States need to diversify their revenue sources, for which a rational Goods and Service Tax regime is a step in the right direction.

Bihar Chief Minister, Nitish Kumar, deserves to be congratulated for lowering the value added tax (VAT) on diesel, enabling it to be cheaper by 85 paise a litre in the State. This comes even as all Congress-ruled States have decided to offer nine subsidised LPG cylinders per year for every household – as opposed to the cap of six fixed by the Union Cabinet last week – and bear the additional costs on this count themselves. These moves signify a growing realisation among States that they cannot expect the public sector oil marketing companies (OMC), or the Centre, to forever foot the bill for making petroleum products affordable to their populations. It’s time for them to pitch in as well and reduce their current overdependence on revenues from these products.

In 2011-12, the States together grossed a fourth of their tax revenues through VAT/sales tax, entry tax, octroi and other levies imposed on petro-products, in contrast to a dependence of a mere one-tenth in the case of the Centre. Not only do the States mop up more; if one adjusts further for the Centre’s transfers to the OMCs by way of subsidy to partially offset their under-recoveries, its overall revenue reliance on petro-products stands still further reduced today. Moreover, while the Centre has moved to fixed specific excise duties on diesel or petrol, the States charge ad valorem rates, yielding them more revenue with every price hike. Bihar, for instance, was imposing an 18 per cent VAT on diesel. Even after reducing that now to 16 per cent, Nitish Kumar’s Government would effectively realise just as much revenue for every litre sold as it was collecting earlier. All that he has done is to be somewhat kinder, by not benefiting from the increase in the basic fuel price!

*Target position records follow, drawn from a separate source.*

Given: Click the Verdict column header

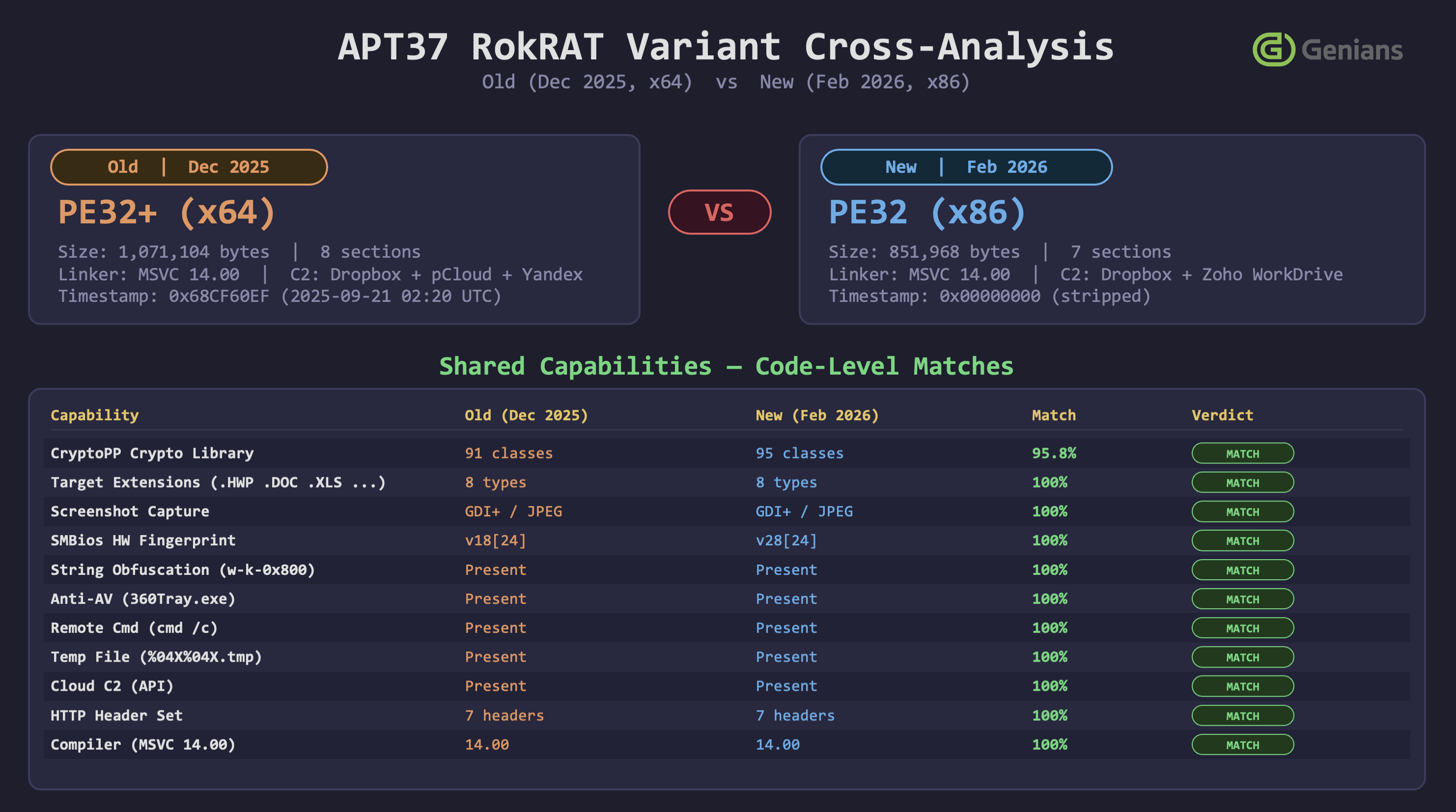Looking at the screenshot, I should point(1222,415).
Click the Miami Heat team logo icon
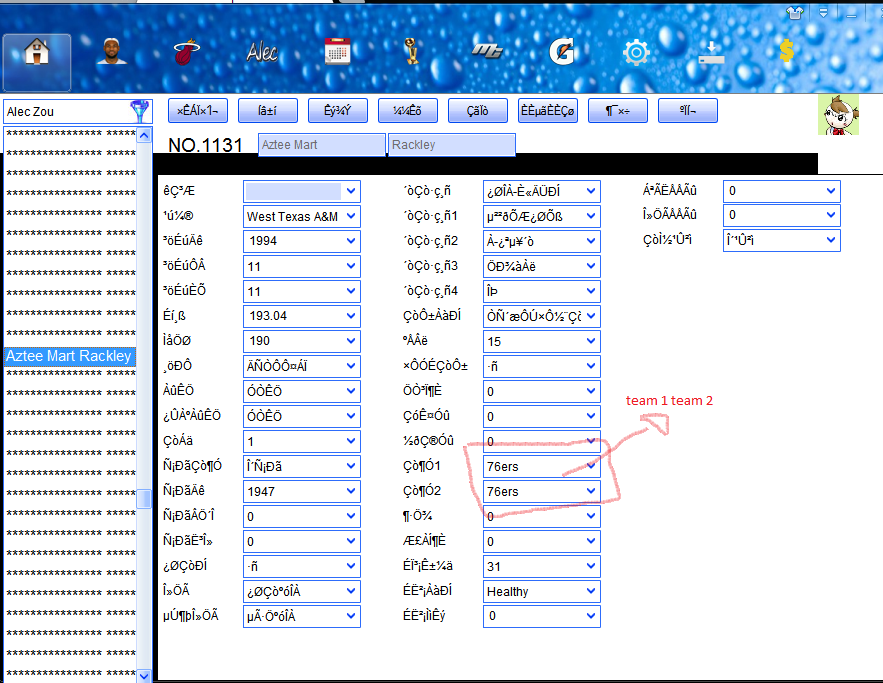This screenshot has width=883, height=683. click(x=184, y=53)
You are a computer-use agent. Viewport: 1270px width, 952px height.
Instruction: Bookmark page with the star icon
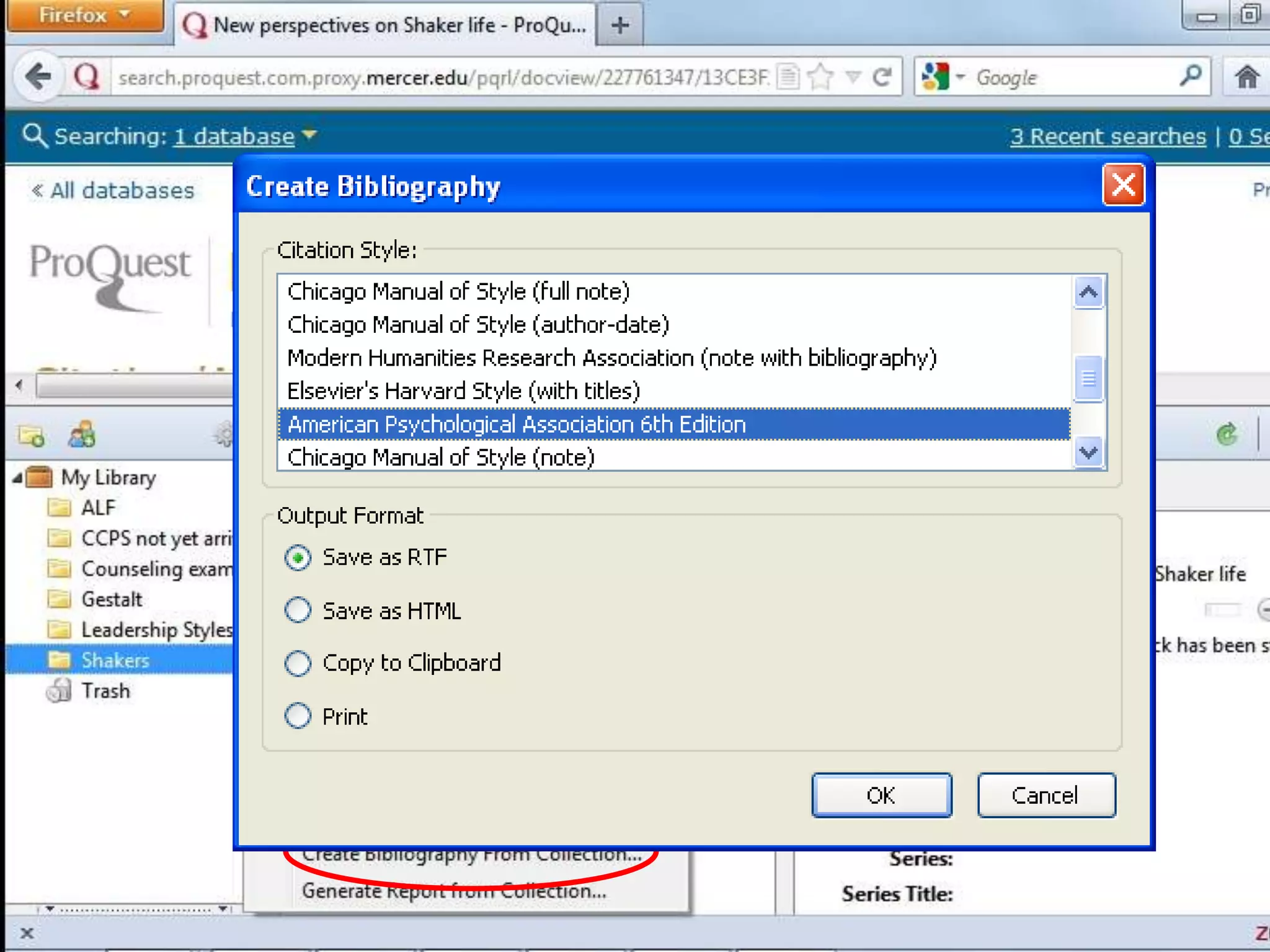[x=821, y=77]
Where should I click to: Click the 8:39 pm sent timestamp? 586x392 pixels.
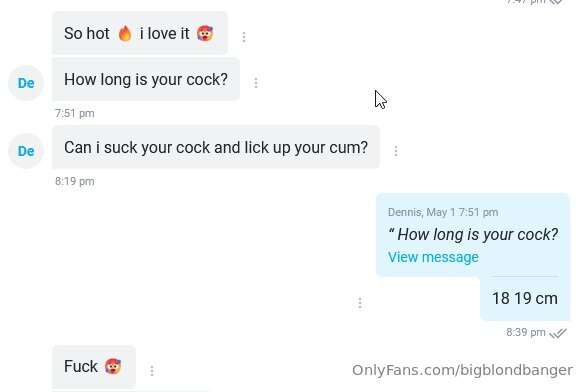[525, 332]
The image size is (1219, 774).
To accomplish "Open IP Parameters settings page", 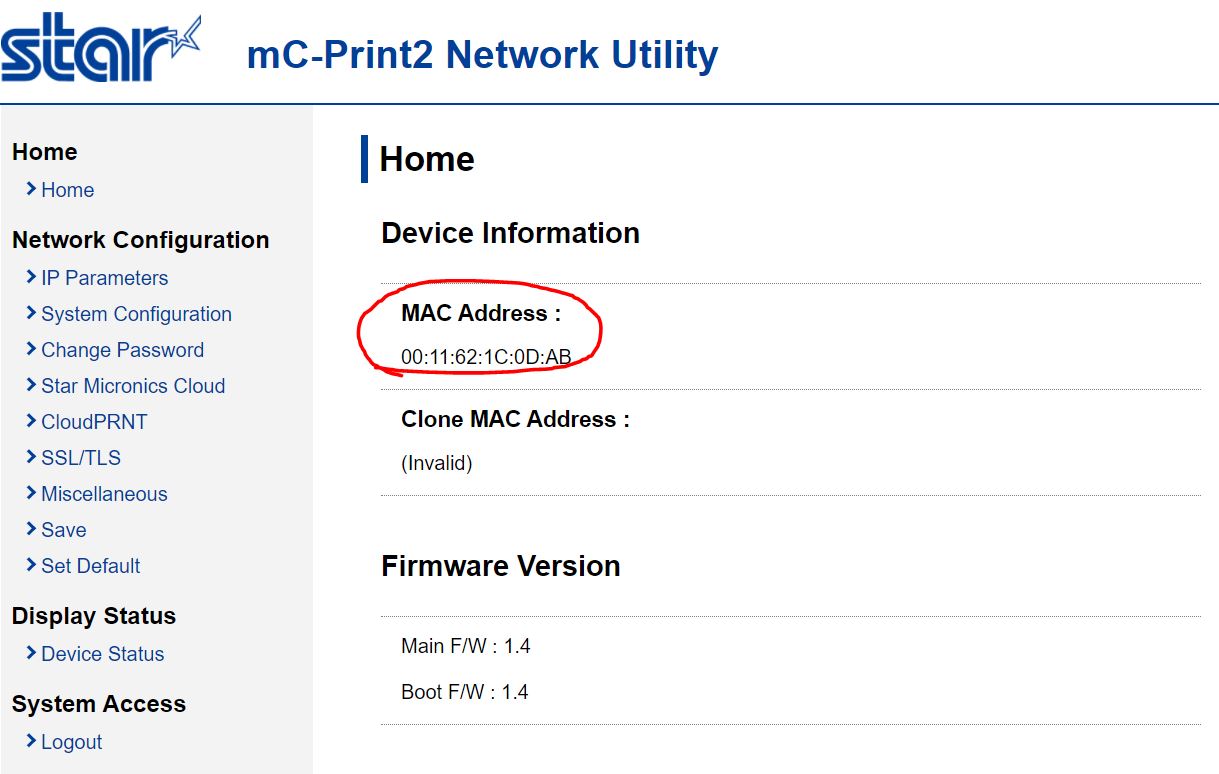I will point(104,278).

What stops Mamata Banerjee from following suit in West Bengal?

All this only further reinforces the need for States to diversify their revenue sources, for which implementing a comprehensive Goods and Service Tax regime with minimal exemptions is certainly a way forward. This is not to say governments shouldn’t tax petro-products. On the contrary, given that India imports much of its energy requirements, taxation policy can definitely supplement other measures to restrain fuel consumption to levels that are economically sustainable and simultaneously also equitable. That would mean not overtaxing petro-products, to the point of shutting out those making a transition from firewood or dung-cakes to kerosene and LPG, or seeking improved mobility possibilities through first-time ownership of two-wheelers. There is more equity in raising duties on diesel cars and SUVs, rather than excessively taxing the fuel itself to the greater detriment of less well-off consumers. Ultimately, revenues from petro-products should be a means, not an end.